Brussels wants to introduce continent-wide renewable power trading, which would save “billions of euros,” according to an energy policy paper prepared by the commission, German newspaper Die Welt reports.
European Energy Commissioner Guenther Oettinger also shoots for a body-wide renewable energy financing scheme that would take into account regional climate differences, the newspaper writes. The scheme, possibly based on certificates, would foresee the construction of offshore wind power units in the North Sea and solar power plants in southern Europe, where the sun is abundant.
While such a plan sounds reasonable, green powerhouse Germany is against it. Observers say Berlin fears the demise of its domestic market.
Thanks to a generous national feed-in-tariff for renewables, the so-called EEG, Germany has built the world’s largest solar power market when it comes to installed capacity and the third-largest wind power market behind the United States and China.
While Germany is relatively windy at the coast, the thousands of domestic solar power units would work much more efficiently in sunnier regions – for example in southern Italy, Spain or Greece.
As the German renewable energy sector has developed into a major industry – it employs around 300,000 people – Berlin is eager to keep domestic demand booming.
Yet this strategy is proving increasingly costly for German taxpayers. They’re funding the feed-in-tariff, which is guaranteed for 20 years, via their electricity bills.
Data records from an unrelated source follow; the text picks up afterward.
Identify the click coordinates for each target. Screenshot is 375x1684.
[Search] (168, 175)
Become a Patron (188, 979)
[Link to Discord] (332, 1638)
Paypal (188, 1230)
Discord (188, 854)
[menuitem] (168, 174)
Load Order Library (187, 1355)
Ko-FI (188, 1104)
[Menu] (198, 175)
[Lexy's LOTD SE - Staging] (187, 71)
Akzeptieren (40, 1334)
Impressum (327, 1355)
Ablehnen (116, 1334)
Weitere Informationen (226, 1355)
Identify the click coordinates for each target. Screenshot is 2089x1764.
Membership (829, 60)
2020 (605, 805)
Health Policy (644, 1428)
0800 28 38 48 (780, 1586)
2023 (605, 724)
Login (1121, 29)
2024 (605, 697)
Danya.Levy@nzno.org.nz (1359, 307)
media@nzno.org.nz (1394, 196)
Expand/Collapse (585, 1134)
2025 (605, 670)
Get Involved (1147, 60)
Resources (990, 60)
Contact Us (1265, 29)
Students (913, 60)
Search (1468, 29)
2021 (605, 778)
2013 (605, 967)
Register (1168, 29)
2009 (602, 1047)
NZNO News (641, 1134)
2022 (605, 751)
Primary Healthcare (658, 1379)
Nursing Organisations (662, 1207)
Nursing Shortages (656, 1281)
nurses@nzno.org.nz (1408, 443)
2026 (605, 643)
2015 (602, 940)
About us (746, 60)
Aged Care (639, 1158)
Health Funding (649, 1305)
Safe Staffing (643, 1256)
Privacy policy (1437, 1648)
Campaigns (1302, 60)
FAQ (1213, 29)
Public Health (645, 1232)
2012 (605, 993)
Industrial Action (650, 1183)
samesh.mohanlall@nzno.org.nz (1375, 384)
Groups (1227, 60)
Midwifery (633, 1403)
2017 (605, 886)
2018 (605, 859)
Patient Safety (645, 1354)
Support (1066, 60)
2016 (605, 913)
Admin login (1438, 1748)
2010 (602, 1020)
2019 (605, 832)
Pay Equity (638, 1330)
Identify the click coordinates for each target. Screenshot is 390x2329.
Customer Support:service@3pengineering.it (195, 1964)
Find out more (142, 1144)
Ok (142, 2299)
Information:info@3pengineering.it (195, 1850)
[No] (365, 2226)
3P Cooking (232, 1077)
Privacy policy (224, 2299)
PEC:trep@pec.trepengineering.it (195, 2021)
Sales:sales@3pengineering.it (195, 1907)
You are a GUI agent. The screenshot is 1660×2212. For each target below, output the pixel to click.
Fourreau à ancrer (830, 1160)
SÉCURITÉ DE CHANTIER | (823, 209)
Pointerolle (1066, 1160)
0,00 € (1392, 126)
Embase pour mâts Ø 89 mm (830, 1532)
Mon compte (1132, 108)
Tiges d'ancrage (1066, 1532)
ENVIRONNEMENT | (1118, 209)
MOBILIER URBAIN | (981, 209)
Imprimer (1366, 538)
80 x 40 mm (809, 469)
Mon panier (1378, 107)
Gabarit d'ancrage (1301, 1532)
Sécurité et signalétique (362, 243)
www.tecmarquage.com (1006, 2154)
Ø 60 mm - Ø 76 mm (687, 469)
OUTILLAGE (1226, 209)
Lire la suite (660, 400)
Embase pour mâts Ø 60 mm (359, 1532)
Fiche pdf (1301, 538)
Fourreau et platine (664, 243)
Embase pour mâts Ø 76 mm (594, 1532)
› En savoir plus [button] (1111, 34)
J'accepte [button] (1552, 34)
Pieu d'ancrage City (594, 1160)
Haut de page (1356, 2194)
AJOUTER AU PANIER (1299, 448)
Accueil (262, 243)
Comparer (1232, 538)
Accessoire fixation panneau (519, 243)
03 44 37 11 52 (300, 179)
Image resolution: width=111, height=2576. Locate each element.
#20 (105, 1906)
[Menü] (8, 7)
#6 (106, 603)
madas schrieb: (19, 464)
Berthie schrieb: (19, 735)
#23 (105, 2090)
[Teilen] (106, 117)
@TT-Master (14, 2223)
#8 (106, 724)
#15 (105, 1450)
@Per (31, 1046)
Payments from the EEG will rise to $11.3 billion by the end of this year, up from $7.3 billion in 2009, the German Association of the Energy and Water Industries, an energy industry lobbying group warned earlier this year.
Well aware that the industry is maturing more quickly than anticipated, Berlin this spring agreed to reduce subsidies for rooftop panels by 16 percent but the German solar power boom has continued. Experts forecast up to 8 gigawatts of installations this year, that’s equivalent to four large nuclear power plants.
German consumer association VZBV said solar panels installed in Germany in 2010 will result in additional costs of more than $30 billion during the next 20 years. The EU’s plan to regulate financing body-wide could slash costs considerably, Brussels says.
The commission is also warming up to trans-continent energy connections such as Desertec, a multibillion-euro business initiative aimed at powering Africa’s as well as Europe’s homes with green electricity generated in deserts in Africa and the Middle East.
Desertec could contribute to the EU targets to reduce the body’s greenhouse gas emissions by 20 percent, increase renewable energy by 20 percent and improve efficiency – all by 2020.